▸ **Objective**: Starting at the line containing "You are a computer-use" and running through the end of the entries, inclusive, reproduce those lines with "folder" substituted for "tree node" and nothing else changed, leaving out the pictures.

▸ **Information provided**:
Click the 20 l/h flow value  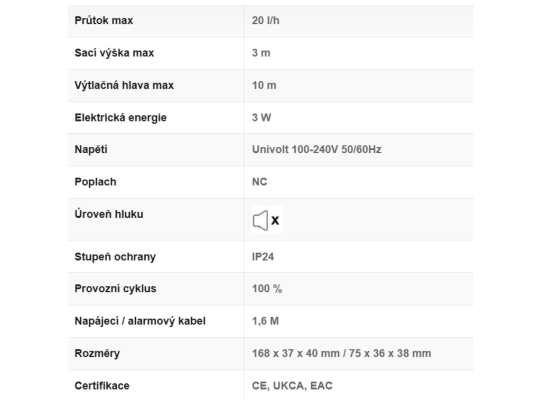pos(265,21)
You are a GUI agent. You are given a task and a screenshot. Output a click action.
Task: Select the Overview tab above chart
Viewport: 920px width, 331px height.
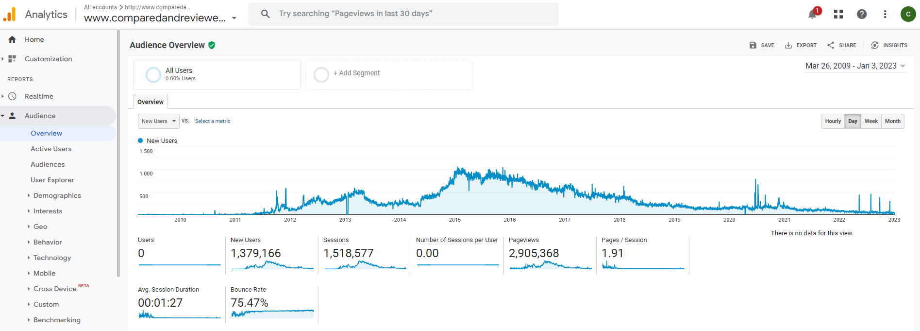click(x=151, y=102)
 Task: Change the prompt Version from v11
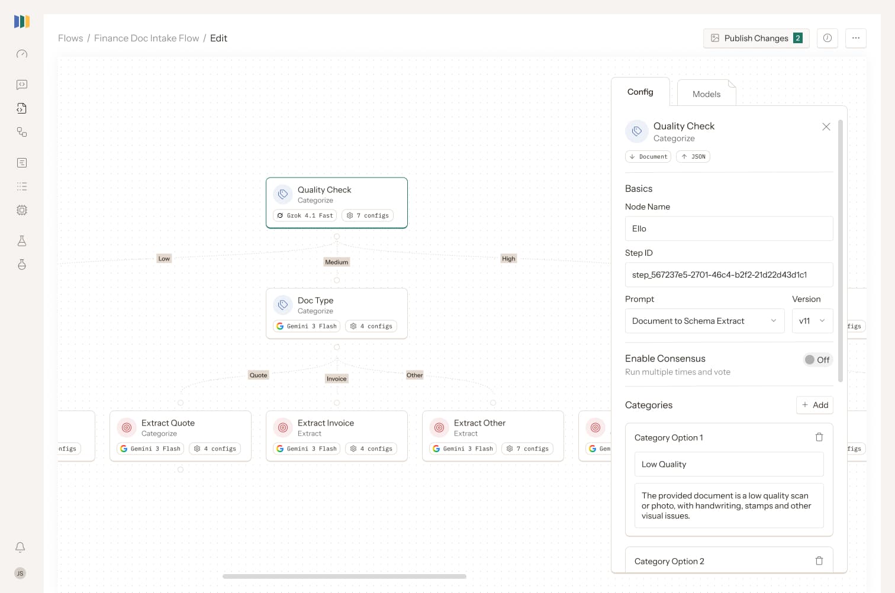(x=812, y=321)
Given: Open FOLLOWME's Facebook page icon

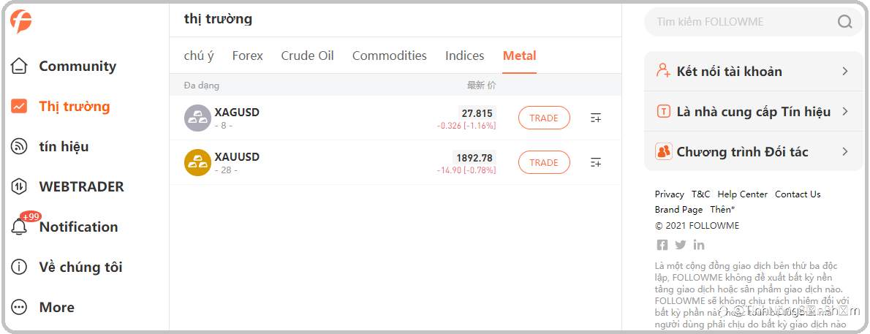Looking at the screenshot, I should [662, 245].
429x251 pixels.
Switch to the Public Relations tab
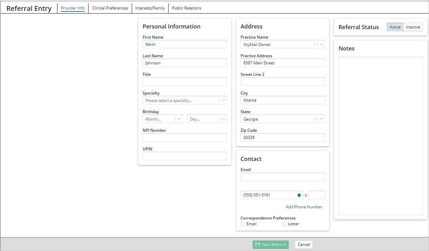pyautogui.click(x=186, y=8)
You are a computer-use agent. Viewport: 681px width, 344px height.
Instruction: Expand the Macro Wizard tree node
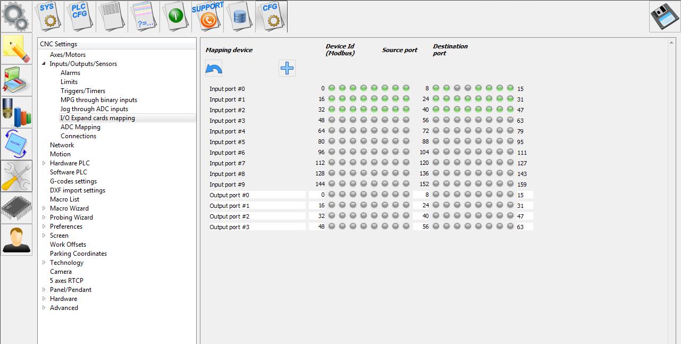tap(44, 208)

▸ **Answer to this problem**:
You are a computer-use agent. Viewport: 681px width, 344px height.
Instruction: Expand the Macro Wizard folder
tap(44, 208)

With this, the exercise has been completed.